I've been with my partner for 7 years and he has a 16 yo DS, we have a good relationship. When he was 13 he first attempted suicide and he's been struggling mentally since with many other attempts. He seemed to be doing well for a while but he's been struggling again recently. CAHMS are involved but can't do much.

His mum told partner she can't cope with him struggling and so he's been living with us full time for around a month. He has told DP he feels abit better as he has his own space (he was sharing a room at his mums) and our house is a lot quieter but a few nights ago he asked DP to stay with him as he was having suicidal thoughts. And since then DP has been staying with him every night and not letting him out of his sight.

He works from home usually but once a month he needs to go into the office, this is Monday. Stepson is off school currently due to his mental health and school are putting more pressure on him about exams which isn't helping him mentally. Professionals agree.

I've got a day off on Monday and had planned to meet with a friend for a coffee then look around shops but DP has now asked me to stay home with stepson to keep an eye on him.

I know I'm probably BU but I don't want to give my day off up. AIBU? I do love and care for stepson, I'm aware this thread may not seem like it.

OP posts:
Lovelysausagedogscrumpy · 18/04/2024 17:22

T1Dmama · 17/04/2024 22:35

He has to go into the office once a month!
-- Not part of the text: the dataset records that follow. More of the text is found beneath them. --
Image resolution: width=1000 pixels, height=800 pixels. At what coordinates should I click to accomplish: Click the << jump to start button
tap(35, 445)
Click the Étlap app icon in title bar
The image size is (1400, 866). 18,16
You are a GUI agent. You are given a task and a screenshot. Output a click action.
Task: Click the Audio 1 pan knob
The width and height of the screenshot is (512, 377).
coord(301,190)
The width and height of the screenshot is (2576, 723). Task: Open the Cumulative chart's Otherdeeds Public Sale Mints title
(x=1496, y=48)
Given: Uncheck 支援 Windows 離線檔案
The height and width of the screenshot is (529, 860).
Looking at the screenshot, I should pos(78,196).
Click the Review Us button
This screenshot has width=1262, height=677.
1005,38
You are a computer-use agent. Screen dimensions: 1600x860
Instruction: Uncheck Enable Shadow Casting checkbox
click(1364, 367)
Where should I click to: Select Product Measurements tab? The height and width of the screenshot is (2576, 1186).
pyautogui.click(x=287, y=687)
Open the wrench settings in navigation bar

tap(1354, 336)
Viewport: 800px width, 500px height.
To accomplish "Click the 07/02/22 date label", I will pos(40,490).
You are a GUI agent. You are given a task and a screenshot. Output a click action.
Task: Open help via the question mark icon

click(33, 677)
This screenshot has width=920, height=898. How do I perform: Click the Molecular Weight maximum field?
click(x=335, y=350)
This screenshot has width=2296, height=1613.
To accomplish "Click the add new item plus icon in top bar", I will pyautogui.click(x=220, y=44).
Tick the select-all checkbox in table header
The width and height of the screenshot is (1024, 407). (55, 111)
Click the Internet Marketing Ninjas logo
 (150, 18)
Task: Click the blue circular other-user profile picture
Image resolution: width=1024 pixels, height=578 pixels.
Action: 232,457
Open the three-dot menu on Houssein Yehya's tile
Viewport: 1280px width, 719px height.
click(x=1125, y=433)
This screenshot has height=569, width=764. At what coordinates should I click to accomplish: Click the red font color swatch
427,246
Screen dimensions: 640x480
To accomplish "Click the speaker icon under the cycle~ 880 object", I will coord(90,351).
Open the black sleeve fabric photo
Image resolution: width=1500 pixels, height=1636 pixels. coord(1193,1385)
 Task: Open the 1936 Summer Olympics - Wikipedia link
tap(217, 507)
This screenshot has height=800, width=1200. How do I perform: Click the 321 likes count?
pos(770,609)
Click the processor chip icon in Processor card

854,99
He’s asking her to supervise his son who she claims to think the world of for one day!
He’s clearly being a great dad and putting his son first, he’s not left his side, even at night… The real mum sounds burnt out but also sounds like a bit of an arse!!

Read the thread !!! His dad leaves his side every Saturday to go to football. Guess who looks after him ? I’ll give you a clue - not his mum. But guess who’s getting guilt tripped into looking after him yet again because his dad won’t let his boss know what’s going on and he won’t ask his ex to help ?

DearAnt · 18/04/2024 21:42

Lovelysausagedogscrumpy · 18/04/2024 17:22

Read the thread !!! His dad leaves his side every Saturday to go to football. Guess who looks after him ? I’ll give you a clue - not his mum. But guess who’s getting guilt tripped into looking after him yet again because his dad won’t let his boss know what’s going on and he won’t ask his ex to help ?

Edited

Read the thread !!! His dad leaves his side every Saturday to go to football
To be fair, maybe you should read the thread too. OP says he goes to watch every home game on Saturdays, which she estimated to be every other Saturday.

It won’t even be every other Saturday though, because the football season isn’t year-round.

If he only goes to every home game that falls on a Saturday, that would probably be around 10-12 per year. If he does Sundays too, there’d be a few more, but it would definitely be less than every other weekend.

pam290358 · 21/04/2024 15:04

DearAnt · 18/04/2024 21:42

Read the thread !!! His dad leaves his side every Saturday to go to football
To be fair, maybe you should read the thread too. OP says he goes to watch every home game on Saturdays, which she estimated to be every other Saturday.

It won’t even be every other Saturday though, because the football season isn’t year-round.

If he only goes to every home game that falls on a Saturday, that would probably be around 10-12 per year. If he does Sundays too, there’d be a few more, but it would definitely be less than every other weekend.

This poster was replying to someone guilt tripping the OP, saying only being asked to look after DSS for one day. That’s not the case - she regularly stays with him. The point is that people are talking as though this man is at his sons’ side 24/7 and that’s not the case. He gets his leisure time, but it seems that if OP books one day off she is expected to give it up to look after DSS again because her DP won’t be straight with his boss about his home situation and won’t ask his ex to help out.

IncognitoIsMyFavouriteWord · 22/04/2024 17:00

Crumpleton · 16/04/2024 16:19

It was an unnecessary nasty, bordering on vile post, that only served to show the one that wrote it in their true light.

In my opinion, it was subjective on whether it was nasty.

Unlike a woman not wanting to give up her day off to help a teenager in a crisis.